Published: April 15, 2020

Setting the Graphics Device in a RMarkdown Document

In our recent post about saving R graphics, it became obvious that achieving consistent graphics across platforms or even saving the “correct” graph on a particular OS was challenging. Getting consistent fonts across platforms often failed, and for the default PNG device under Windows, anti-aliasing was also an issue. The conclusion of the post was to use

  • grDevices::cairo_pdf() for saving PDF graphics or
  • grDevices::png(..., type = "cairo_png") for PNGs or alternatively
  • the new {ragg} package.

In many workflows, function calls to graphic devices are not explicit. Instead, the call is made by another package, such as {knitr}.

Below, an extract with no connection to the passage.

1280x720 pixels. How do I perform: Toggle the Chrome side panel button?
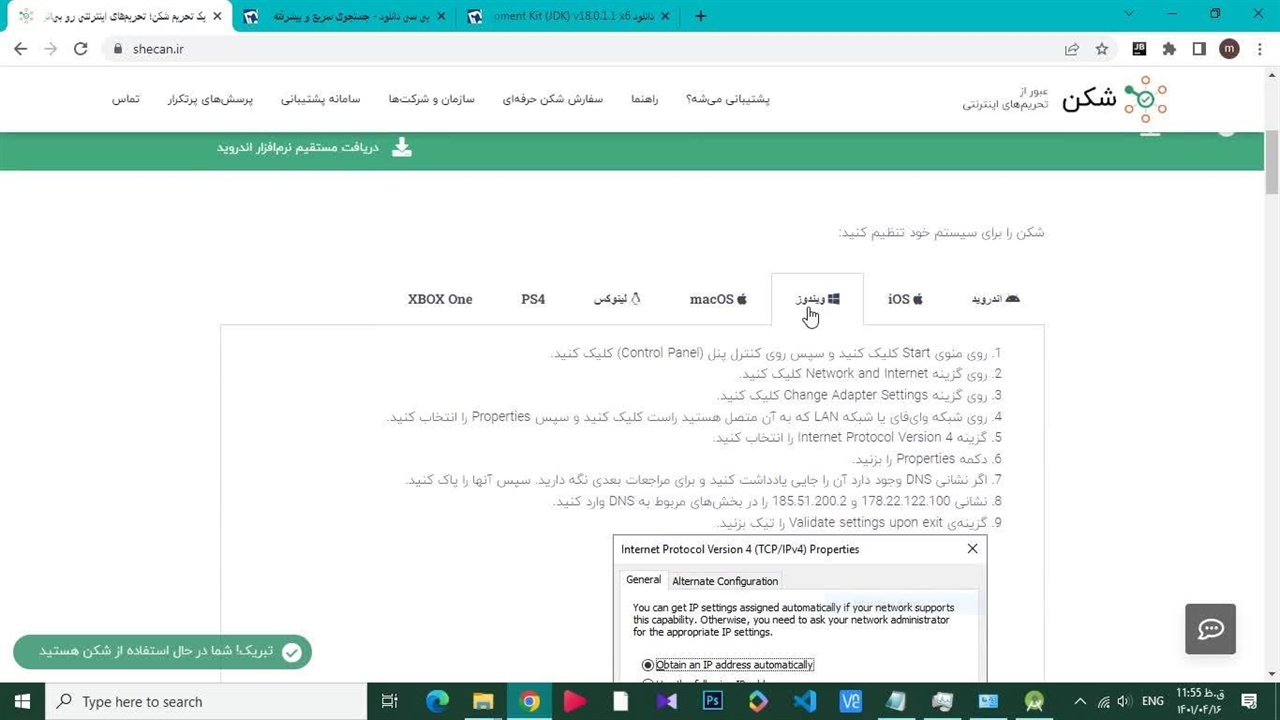1199,49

When kniting an Rmarkdown document, the default graphics device when creating PDF documents is grDevices::pdf() and for HTML documents it’s grDevices::png(). As we demostrated, these are the worst possible choices!

PDFs and PNGs

If you want to save your graphs as PDFs, then simply set

knitr::opts_chunk$set(dev = "cairo_pdf")

at the top of Rmarkdown file. The PNG variant is slightly different as we need to specify the device dev and also pass the type argument to the device

knitr::opts_chunk$set(dev = "png", dev.args = list(type = "cairo-png"))

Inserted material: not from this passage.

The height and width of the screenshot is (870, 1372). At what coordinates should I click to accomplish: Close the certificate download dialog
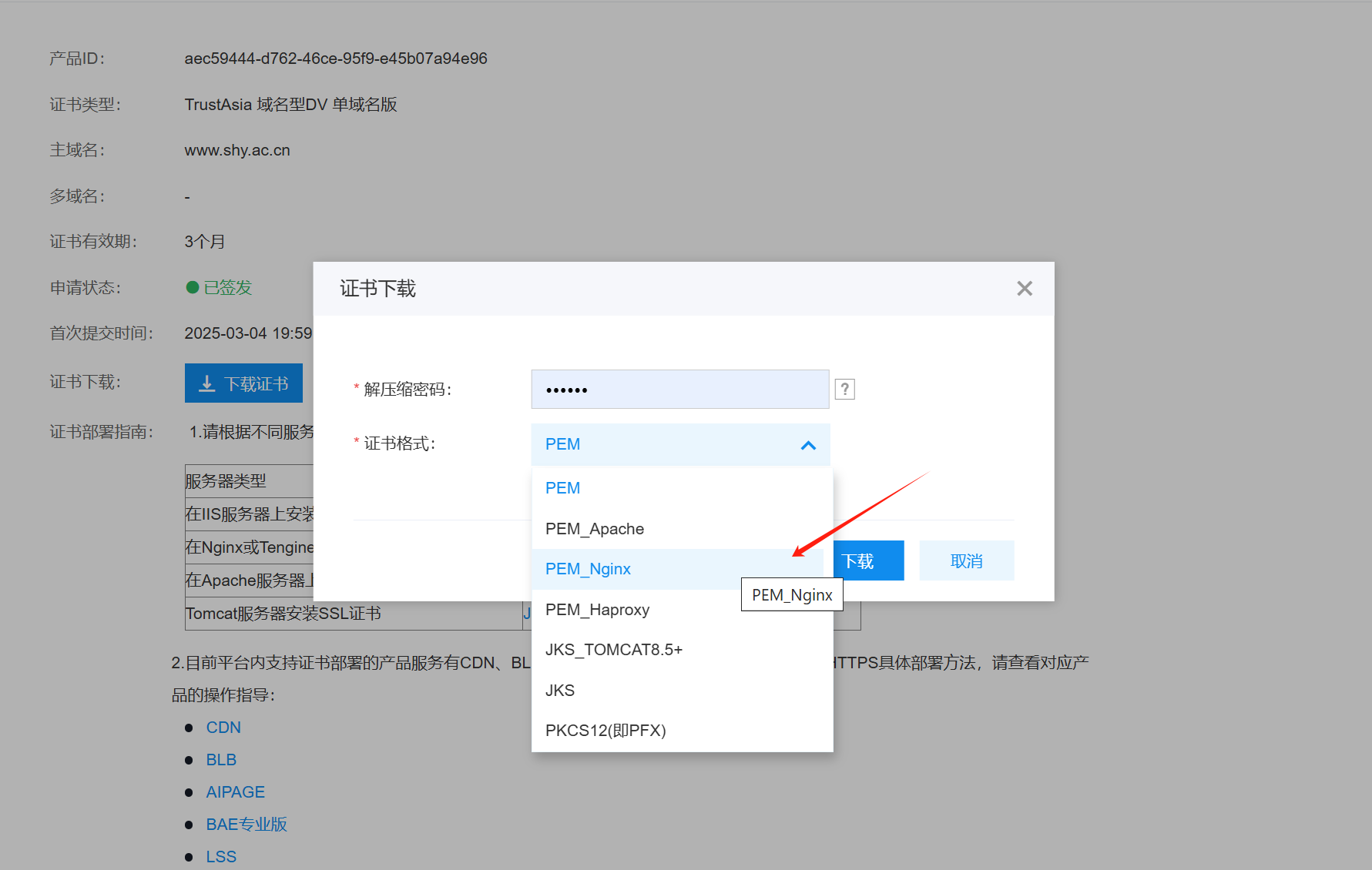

These options, i.e. dev = "cairo_pdf", can also be set at individual chunks.

The {ragg} Package

Setting the agg_png() function from the {ragg} package as the graphics device is somewhat more tricky as it doesn’t come pre-defined within {knitr}. The {knitr} docs states that

if none of the 20 built-in devices is appropriate, we can still provide yet another name as long as it is a legal function name which can record plots (it must be of the form function(filename, width, height))

The arguments of agg_png() are

formals(ragg::agg_png)[1:3]
#> $filename
#> [1] "Rplot%03d.png"
#>
#> $width
#> [1] 480
#>
#> $height
#> [1] 480

This suggests we can simply set ragg::agg_png() as the {knitr} dev, as its of the correct form. However, careful reading of the knitr source code highlights that the dpi argument isn’t passed to new devices and that the units should be inches. So after a “little” experimentation, we have

ragg_png = function(..., res = 192) {
  ragg::agg_png(..., res = res, units = "in")
}
knitr::opts_chunk$set(dev = "ragg_png", fig.ext = "png")

Remember the dpi argument isn’t passed to ragg_png(), so if you want to change the resolution per chunk, then you will need to use

dev.args = list(ragg_png = list(res = 192))

As {ragg} is being developed by RStudio, I’m guessing that at some point in the near future, ragg will become native to {knitr}.